#### [Consigne écrite A]
Reproduisez fidèlement la partie de l'extrait sur l'ego qui s'ouvre sur les mots contenant « Il n’a pas d’intention » et se termine par « avec le monde. ».
#### [Consigne écrite B]
Relevez dans l'extrait sur l'ego toutes les expressions qui décrivent le BIOS d'un ordinateur.

#### [Extrait présenté]
"""

Pour les chercheurs Francisco Varela et Antonio Damasio, l’ego est un processus émergent, enraciné dans les boucles corps-esprit. Il ne naît pas d’une conscience transcendante. Il n’est pas le fruit d’une âme. Il émerge parce que le corps a besoin d’un centre de cohérence opérationnelle pour fonctionner. L’ego serait à la fois l’impulsion pour agir, mais aussi la matrice pour agir de manière cohérente.
 
Comme le BIOS d’un ordinateur. Une sorte de micro-logiciel embarqué, une interface indispensable à la mise en route de la machine dans son ensemble, un système de démarrage qui pose les fondations de la cohérence interne nécessaire au fonctionnement global.
 
Il n’a pas d’intention en soi. Il cherche simplement à mettre de l’ordre pour que la suite se passe le mieux possible. Il façonne ce que nous vivons en transformant les perceptions en récits manipulables. Il ne s’agit pas d’un mécanisme moral, mais plutôt d’un protocole de liaison avec le monde.

"""

#### [Bloc de données]
"""

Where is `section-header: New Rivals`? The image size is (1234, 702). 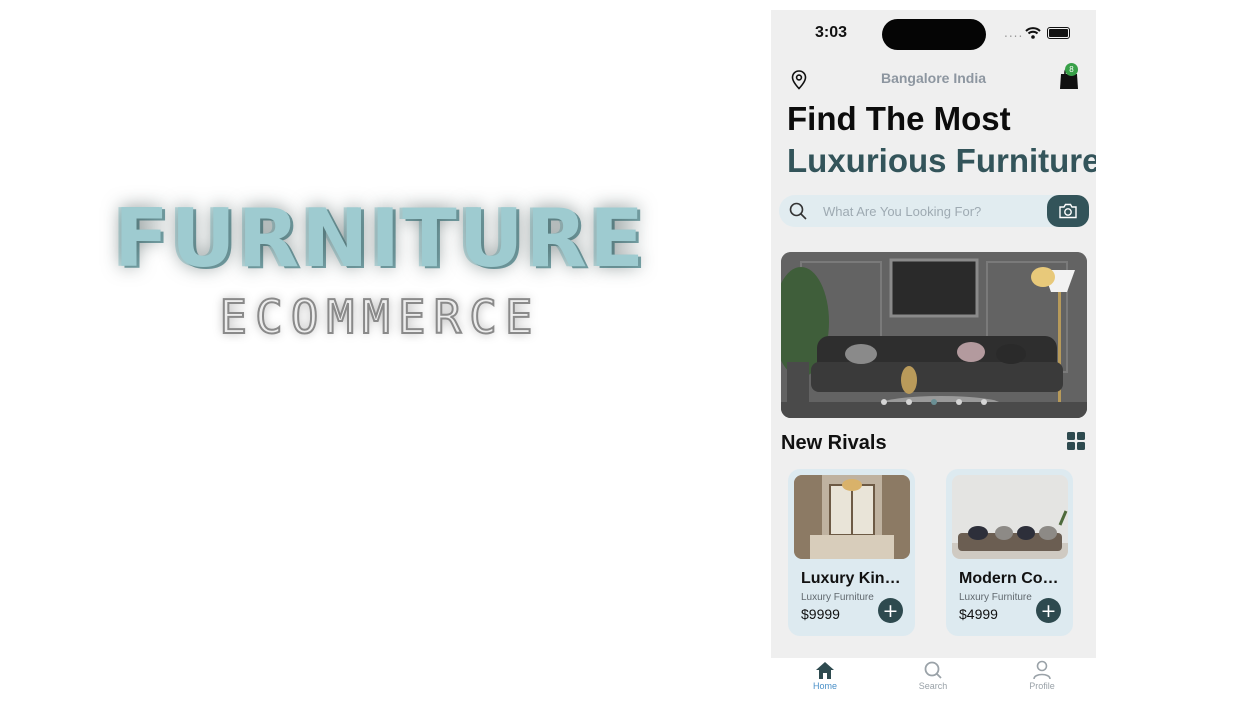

"""

#### [Réponse A]
Il n’a pas d’intention en soi. Il cherche simplement à mettre de l’ordre pour que la suite se passe le mieux possible. Il façonne ce que nous vivons en transformant les perceptions en récits manipulables. Il ne s’agit pas d’un mécanisme moral, mais plutôt d’un protocole de liaison avec le monde.

#### [Réponse B]
- une sorte de micro-logiciel embarqué
- une interface indispensable à la mise en route de la machine dans son ensemble
- un système de démarrage qui pose les fondations de la cohérence interne nécessaire au fonctionnement global